Y si también tenemos en cuenta que, traducciones completas mediante, lo que se nos dice es que el Reino de Dios, en este tiempo, se está estableciendo a la fuerza, ya que no es algo demasiado querido, aunque de pronto ni tú ni yo podamos entender eso. Y no es ni casual ni inventada esta traducción. ¿Te cabe alguna duda que donde se imponen los recursos y modismos del Reino, eso allí ha sido implementado en contra de un mar de opiniones adversas, contrarias y hasta feroces en sus expresiones? Somos hijos de Dios, somos cuerpo de Cristo, somos amantes de la paz y contrarios a todo tipo de violencia, pero ¿Sabes qué? Somos los encargados de implantar el Reino de Dios, aquí y ahora, y no tendremos otro remedio que hacerlo de una manera violenta. ¡Está escrito! De hecho, se habla de una violencia en el ámbito espiritual, no físico. No es con espada, ¡Es con tu espíritu! Está sucediendo con la propagación de estos materiales.

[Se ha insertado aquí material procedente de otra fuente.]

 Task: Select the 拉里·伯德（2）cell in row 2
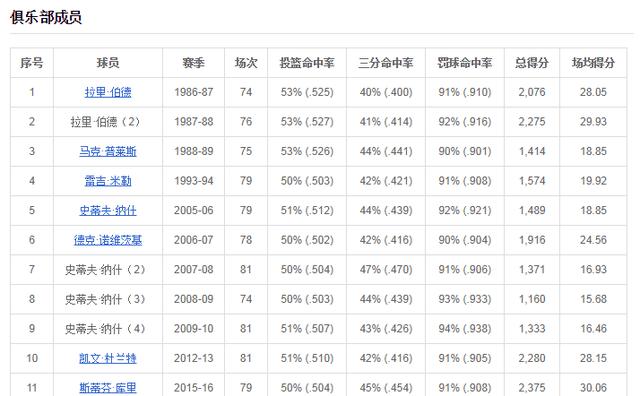[108, 122]
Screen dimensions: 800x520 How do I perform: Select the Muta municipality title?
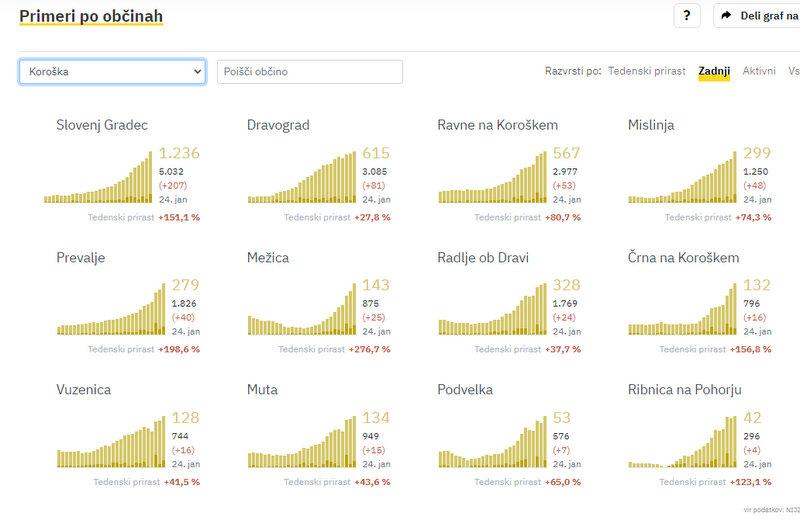pos(262,389)
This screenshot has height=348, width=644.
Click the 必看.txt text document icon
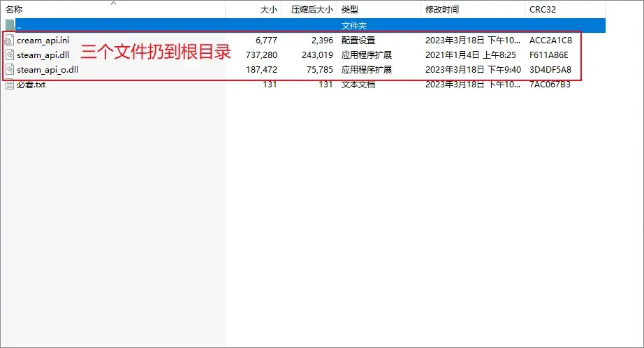click(9, 85)
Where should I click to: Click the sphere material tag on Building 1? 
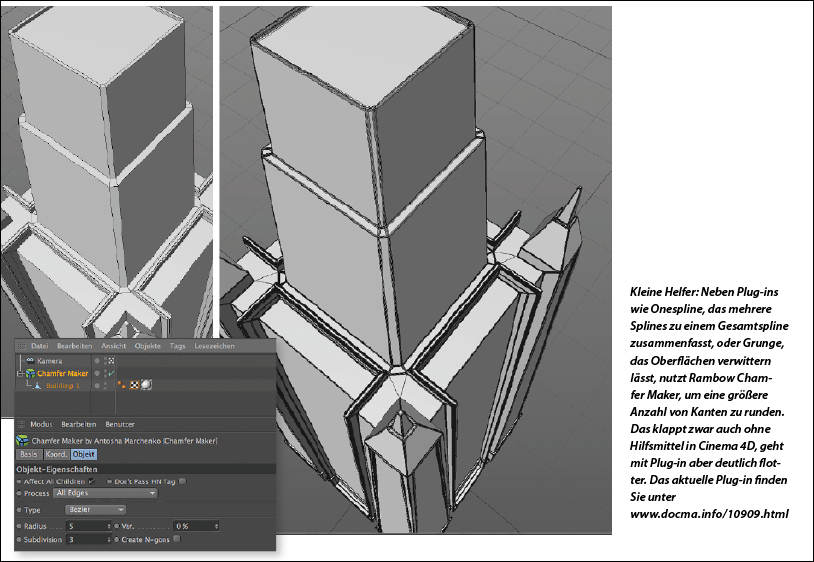tap(145, 386)
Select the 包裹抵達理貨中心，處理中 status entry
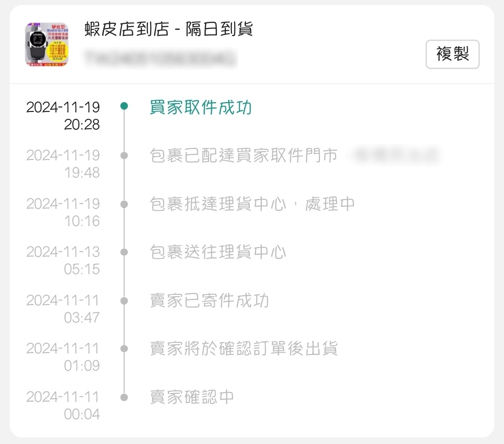Viewport: 504px width, 444px height. (252, 204)
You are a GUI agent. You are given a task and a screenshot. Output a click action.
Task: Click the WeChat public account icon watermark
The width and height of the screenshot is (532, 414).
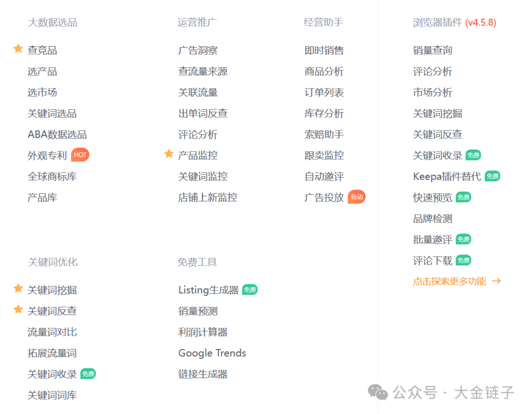[377, 392]
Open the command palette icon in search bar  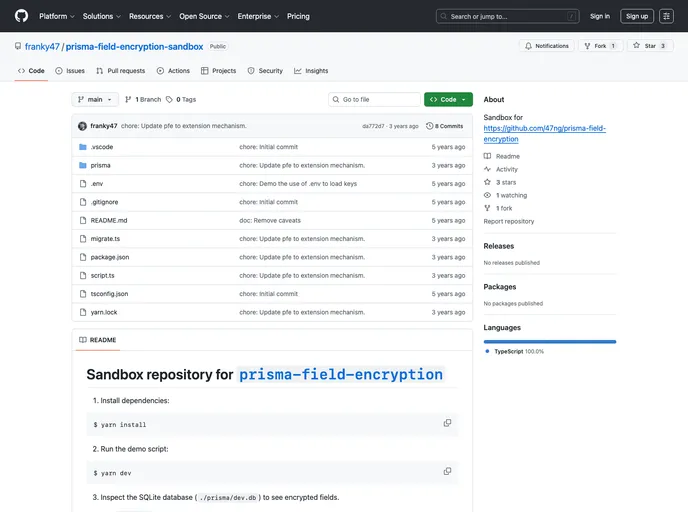(x=571, y=16)
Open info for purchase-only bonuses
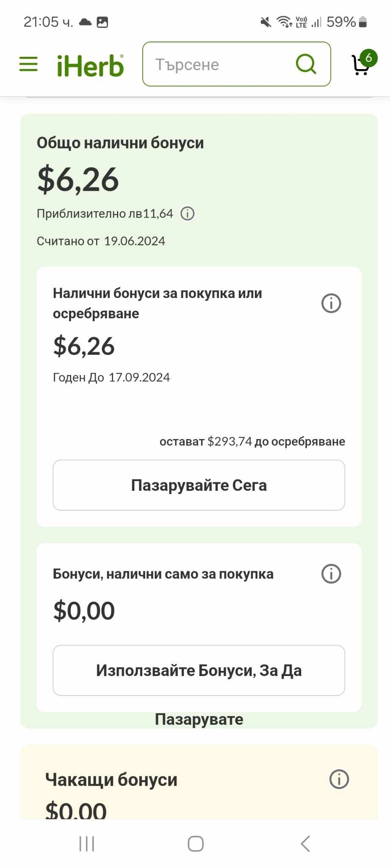 [331, 574]
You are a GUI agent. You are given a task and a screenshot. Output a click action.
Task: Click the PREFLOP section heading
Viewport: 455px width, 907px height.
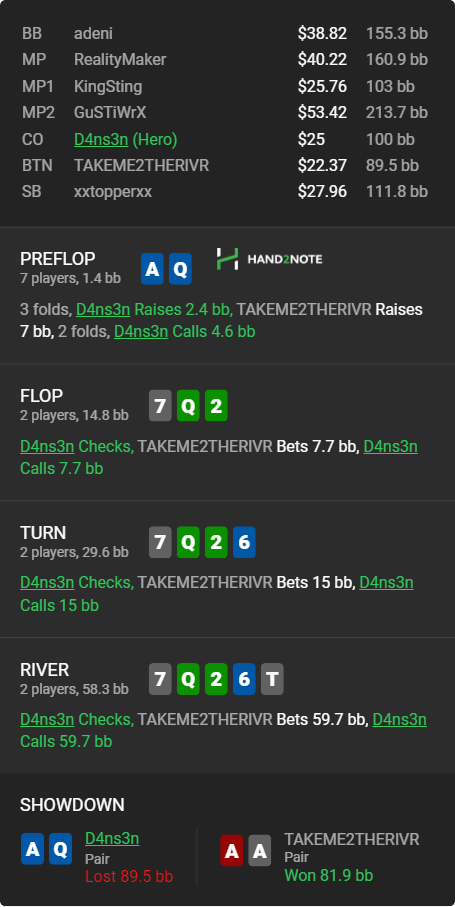pyautogui.click(x=58, y=259)
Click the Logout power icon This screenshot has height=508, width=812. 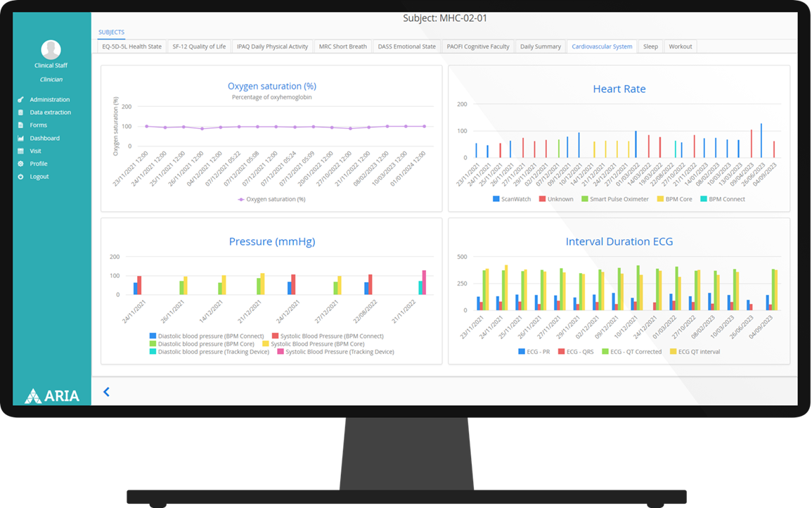click(20, 177)
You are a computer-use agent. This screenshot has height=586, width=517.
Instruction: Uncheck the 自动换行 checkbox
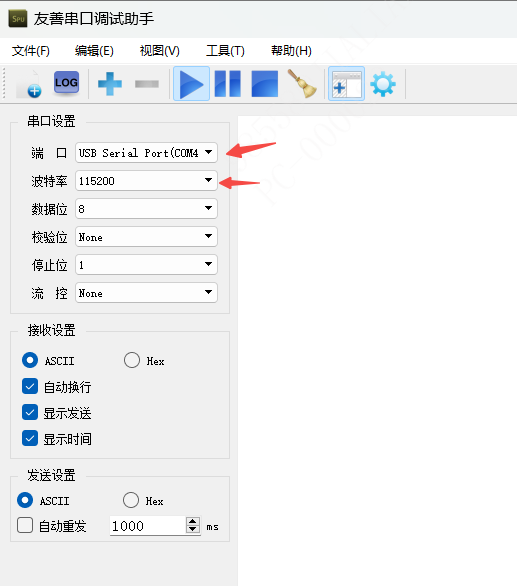coord(30,386)
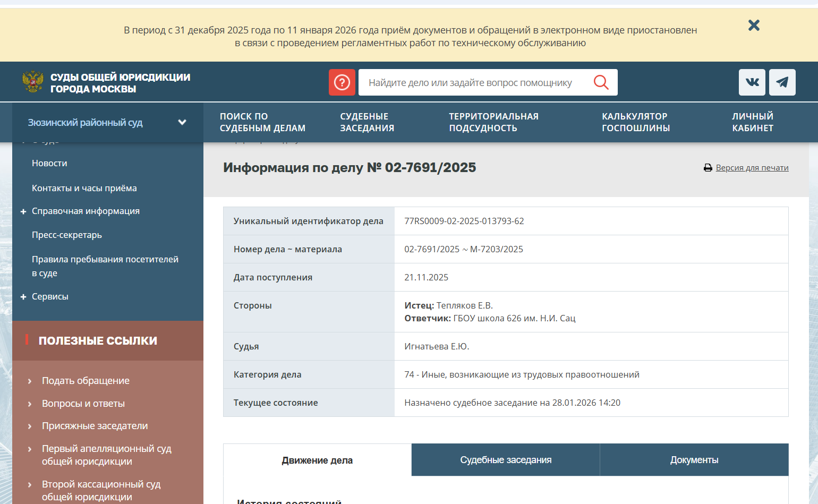This screenshot has height=504, width=818.
Task: Expand the Сервисы sidebar section
Action: tap(23, 297)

Y tiene muy en claro la verdadera esencia de lo que nosotros llamamos liderazgo. Veamos: ¿Qué hace un líder, cualquiera, de los muchos que tú conoces, respecto a un trabajo conjunto? Se planta en un lugar y toma un grupo y lo envía hacia el norte, toma a otro grupo y lo manda al sur y a un tercero lo encamina al oeste y otro restante el este. ¿Y él? Se queda allí a esperar los resultados y los informes que cada uno le presente más adelante. ¿Y cómo se comporta un apóstol en esa misma situación? Ordena a todos los grupos de la misma forma, pero él se pone al frente del primero que parte hacia el lugar más peligroso o comprometido. Eso es ser líder, no pensar bonito o tener imaginación productiva.